DULUTH — The Duluth City Council is moving to ensure future housing developers who receive public money can't change their business model, at least for a while.
Duluth proposes new rules for development agreements amid Lincoln Park apartment controversy
Language defining use and time period are among requirements proposed for future residential development agreements where public money is awarded.
Councilors will vote on a measure Monday in the wake of news that residents of two dozen apartments in a Lincoln Park building have been told to vacate to make way for a floor of hotel rooms as the city struggles through a housing crisis.
The resolution proposes that all future residential development agreements where public money is awarded should include language defining permitted uses and minimum time periods that those uses should be in effect.
"The intent is to make sure this doesn't happen again," said Council President Janet Kennedy.
The city has also flagged existing housing development agreements in which tax breaks or other public money was involved, in the event their developers seek a permit to turn housing into something else, said Noah Schuchman, Duluth's chief administrative officer, at a Thursday council meeting.
The city issued a permit for Lincoln Park Flats to convert apartments into hotel rooms last month. City spokeswoman Kelli Latuska said it was issued without extensive review because hotel land use is permitted within that zoning district.
"The permit is a very simple process due to significant overlap between regulations for a new apartment building and a hotel," she said.
The company behind Lincoln Park Flats — 74 rental housing units built with the help of a more than $2 million subsidy from the city of Duluth — gave residents of its second floor notice in March that they would need to move at the end of their yearlong rental agreement. That led the city to review its agreement with P&R Cos., the property manager and developer. The building has been open about 10 months. While P&R Cos. offered housing on other floors or in other properties it owns, the abrupt change surprised residents.
Developers receiving city tax breaks shouldn't be allowed to make changes to their projects for a set period of time, said Duluth resident Angel Dobrow, protesting the hotel conversion in front of the Flats building on Monday.
"Everybody knows there is a huge housing crunch in Duluth," she said. "This is like salt in the wound. They built this beautiful building and now, less than a year later, they are evicting every tenant on the second floor to turn it into a boutique hotel. It's just outrageous."
Protester Ryan Glenn said Lincoln Park, despite its addition of craft breweries, restaurants and coffee shops, remains an impoverished neighborhood that still lacks an amenity as basic as a grocery store.
A loss of housing, Glenn said, "is the last thing this neighborhood needs."
The complex was built during the pandemic when material costs grew, said Erin Makela, of P&R Cos.
That, combined with rising interest rates, has made their original business model unsustainable, she said.
Enough renters have declined to renew leases to make apartments on other floors available to everyone being displaced, Makela said, and mostly for apartments that cost about the same. The company will continue to offer at least 23 apartments at an affordable rate, per its agreement with the city.

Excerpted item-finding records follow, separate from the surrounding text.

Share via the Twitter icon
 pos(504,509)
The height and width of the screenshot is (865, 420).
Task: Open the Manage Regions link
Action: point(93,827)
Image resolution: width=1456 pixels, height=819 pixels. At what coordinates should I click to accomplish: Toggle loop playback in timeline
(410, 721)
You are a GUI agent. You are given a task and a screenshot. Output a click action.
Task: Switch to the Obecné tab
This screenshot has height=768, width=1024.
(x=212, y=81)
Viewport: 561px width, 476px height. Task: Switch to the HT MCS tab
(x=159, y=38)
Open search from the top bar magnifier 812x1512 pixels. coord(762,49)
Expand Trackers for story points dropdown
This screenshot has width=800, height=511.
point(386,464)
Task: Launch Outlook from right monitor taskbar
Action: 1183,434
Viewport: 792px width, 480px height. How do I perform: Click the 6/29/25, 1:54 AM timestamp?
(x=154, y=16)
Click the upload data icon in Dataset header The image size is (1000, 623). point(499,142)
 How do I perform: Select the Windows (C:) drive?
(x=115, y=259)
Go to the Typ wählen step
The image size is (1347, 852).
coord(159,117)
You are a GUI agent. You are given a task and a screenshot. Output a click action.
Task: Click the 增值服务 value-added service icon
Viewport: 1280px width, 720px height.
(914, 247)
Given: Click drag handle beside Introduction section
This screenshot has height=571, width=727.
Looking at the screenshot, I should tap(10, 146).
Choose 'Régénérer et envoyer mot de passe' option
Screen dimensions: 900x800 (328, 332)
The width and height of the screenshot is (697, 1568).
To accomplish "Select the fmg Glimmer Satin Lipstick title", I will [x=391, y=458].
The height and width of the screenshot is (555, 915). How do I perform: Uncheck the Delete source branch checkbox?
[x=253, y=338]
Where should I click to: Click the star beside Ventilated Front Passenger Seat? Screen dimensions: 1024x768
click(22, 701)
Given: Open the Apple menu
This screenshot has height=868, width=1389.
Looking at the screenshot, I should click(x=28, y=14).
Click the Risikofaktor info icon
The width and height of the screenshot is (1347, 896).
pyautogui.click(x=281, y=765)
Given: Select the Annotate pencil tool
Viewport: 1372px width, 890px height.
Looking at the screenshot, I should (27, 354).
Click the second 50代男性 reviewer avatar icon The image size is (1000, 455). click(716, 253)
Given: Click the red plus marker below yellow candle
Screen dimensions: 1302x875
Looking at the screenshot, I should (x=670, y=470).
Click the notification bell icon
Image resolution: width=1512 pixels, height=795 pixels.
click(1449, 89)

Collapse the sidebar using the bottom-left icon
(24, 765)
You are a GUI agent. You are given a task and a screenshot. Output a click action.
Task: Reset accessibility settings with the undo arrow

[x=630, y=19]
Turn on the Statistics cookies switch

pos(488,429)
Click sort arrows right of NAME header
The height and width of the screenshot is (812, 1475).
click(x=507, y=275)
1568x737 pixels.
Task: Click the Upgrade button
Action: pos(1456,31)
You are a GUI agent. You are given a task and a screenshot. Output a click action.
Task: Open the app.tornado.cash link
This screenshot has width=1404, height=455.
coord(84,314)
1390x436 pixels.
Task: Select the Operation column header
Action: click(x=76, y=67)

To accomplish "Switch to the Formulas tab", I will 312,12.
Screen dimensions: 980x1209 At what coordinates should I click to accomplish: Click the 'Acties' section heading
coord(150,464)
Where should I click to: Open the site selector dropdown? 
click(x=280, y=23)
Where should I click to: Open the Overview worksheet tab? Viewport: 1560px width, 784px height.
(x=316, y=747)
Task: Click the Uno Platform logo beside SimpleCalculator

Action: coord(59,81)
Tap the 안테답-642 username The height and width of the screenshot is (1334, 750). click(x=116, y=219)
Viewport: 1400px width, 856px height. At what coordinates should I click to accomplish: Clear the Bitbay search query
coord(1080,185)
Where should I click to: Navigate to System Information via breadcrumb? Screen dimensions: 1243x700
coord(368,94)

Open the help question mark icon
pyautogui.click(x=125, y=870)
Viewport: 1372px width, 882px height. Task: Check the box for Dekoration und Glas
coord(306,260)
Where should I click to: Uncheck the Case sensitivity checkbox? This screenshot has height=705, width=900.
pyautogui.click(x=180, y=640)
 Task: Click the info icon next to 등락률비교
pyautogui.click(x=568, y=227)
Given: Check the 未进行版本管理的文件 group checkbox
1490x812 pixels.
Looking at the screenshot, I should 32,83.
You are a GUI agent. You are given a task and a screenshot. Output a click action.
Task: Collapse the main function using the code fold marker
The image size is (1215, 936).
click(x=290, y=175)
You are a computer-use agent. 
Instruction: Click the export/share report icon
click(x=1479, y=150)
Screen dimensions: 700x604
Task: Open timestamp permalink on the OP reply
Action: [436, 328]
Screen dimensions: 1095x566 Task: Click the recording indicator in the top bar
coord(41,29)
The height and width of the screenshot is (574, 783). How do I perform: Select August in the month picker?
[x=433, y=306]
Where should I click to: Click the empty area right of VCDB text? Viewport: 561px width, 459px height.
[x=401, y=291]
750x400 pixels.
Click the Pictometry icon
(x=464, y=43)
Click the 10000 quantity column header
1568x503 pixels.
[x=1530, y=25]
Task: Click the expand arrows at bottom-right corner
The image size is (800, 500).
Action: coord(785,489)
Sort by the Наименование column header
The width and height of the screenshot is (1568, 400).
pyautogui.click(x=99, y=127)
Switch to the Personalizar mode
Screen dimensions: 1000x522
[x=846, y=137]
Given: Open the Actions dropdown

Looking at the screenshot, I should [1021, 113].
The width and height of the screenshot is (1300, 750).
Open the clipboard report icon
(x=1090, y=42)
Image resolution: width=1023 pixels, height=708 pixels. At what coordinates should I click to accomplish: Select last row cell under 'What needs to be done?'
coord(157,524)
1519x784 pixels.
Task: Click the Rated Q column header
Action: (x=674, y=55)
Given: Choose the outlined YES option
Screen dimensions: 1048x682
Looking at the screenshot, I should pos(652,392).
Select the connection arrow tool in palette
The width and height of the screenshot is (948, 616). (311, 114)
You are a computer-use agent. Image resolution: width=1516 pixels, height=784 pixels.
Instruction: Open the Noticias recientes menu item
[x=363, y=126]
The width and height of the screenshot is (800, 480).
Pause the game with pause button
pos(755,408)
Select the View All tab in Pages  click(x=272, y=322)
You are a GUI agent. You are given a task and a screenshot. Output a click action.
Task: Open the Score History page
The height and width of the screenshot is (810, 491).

Despite that, councilor Gary Anderson said Thursday, at least one resident who does not meet low income requirements has been asked to change apartments because his studio is needed to maintain the affordable rate requirement.
Anderson said the resolution should bring clarity to developers and security to tenants who live in buildings that benefited from subsidies.
Along with tax increment financing, P&R Cos. received a city variance to make the first floor of the building parking, and a grant from the Minnesota Department of Employment and Economic Development for cleanup.
Schuchman said the city continued to work with P&R Cos., but the outcome wasn't "entirely in our control."
Councilor Arik Forsman asked the others to be cognizant of the need for housing in Duluth at every level as they face future development decisions.
"There is a lot of anger in the community about this for good reason," he said. "What I don't want to see come from this project is the rekindling of discussion I saw a couple of years ago, which was affordability versus market rate. We need both of those in the city."